De façon à encadrer l’accroissement exponentiel des échanges de données entre entités communicantes, de nombreux protocoles de communication orchestrant ces échanges ont été développés. Plus particulièrement, un protocole de communication impose aux entités communicantes de respecter un certain nombre de recommandations prédéfinies afin qu’elles puissent s’échanger des données de manière fiable. Au regard des coûts importants nécessaires pour le développement de tels protocoles, on entrevoit rapidement la nécessité pour les acteurs de ce secteur de protéger les inventions via le droit de la propriété intellectuelle, notamment au moyen de celui des brevets d’invention. L’article L611-10 du Code de la propriété intellectuelle mentionne que sont brevetables les inventions sans pour autant donner de définition légale du terme invention. Seulement une liste non exhaustive de ce qui est considéré comme une "non-invention" est fournie et vise des objets dépourvus de caractère technique. Un protocole de communication étant formé par un ensemble de recommandations, vient naturellement à l’esprit la question de savoir si un protocole de communication n’est pas une pure idée dépourvue de caractère technique et devrait être exclu de la brevetabilité au même titre que les logiciels.
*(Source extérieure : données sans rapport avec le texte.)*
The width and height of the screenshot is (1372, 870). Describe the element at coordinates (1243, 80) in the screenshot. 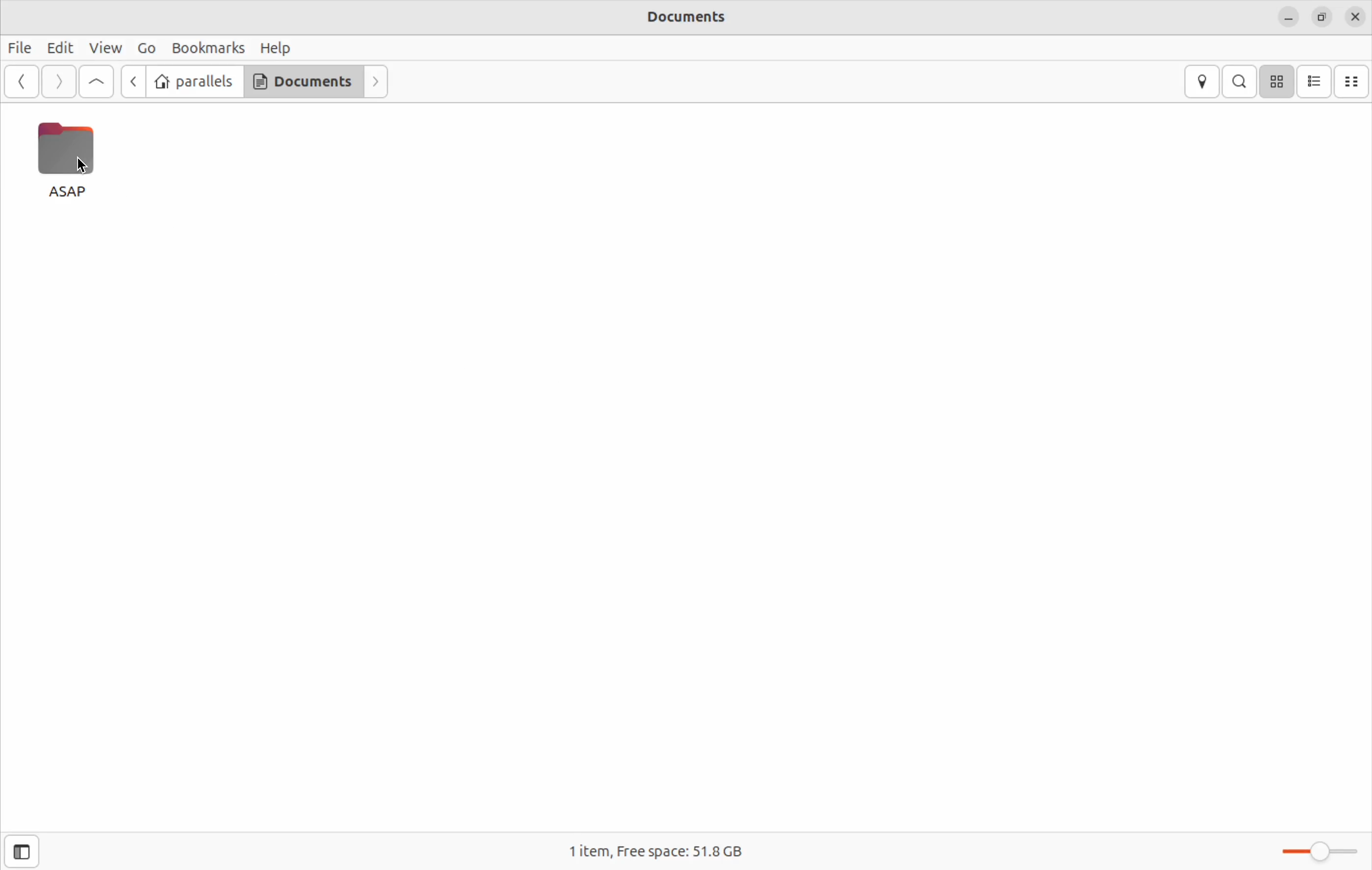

Le juriste imagine en effet assez naturellement une certaine proximité des logiciels et des protocoles de communication et est tenté d’appliquer à ces derniers le régime singulier relatif aux logiciels. L’objet de cette thèse est par conséquent d’étudier la possible application du droit de la propriété intellectuelle aux protocoles de communication, notamment le droit des brevets, et également le droit d'auteur pour le cas où le rapprochement avec le logiciel serait suffisamment pertinent. Dès lors qu'une protection par la propriété intellectuelle est admise, la question de l'accès à la technologie se posera, en particulier sous l'angle de la normalisation et des partages de technologie organisés.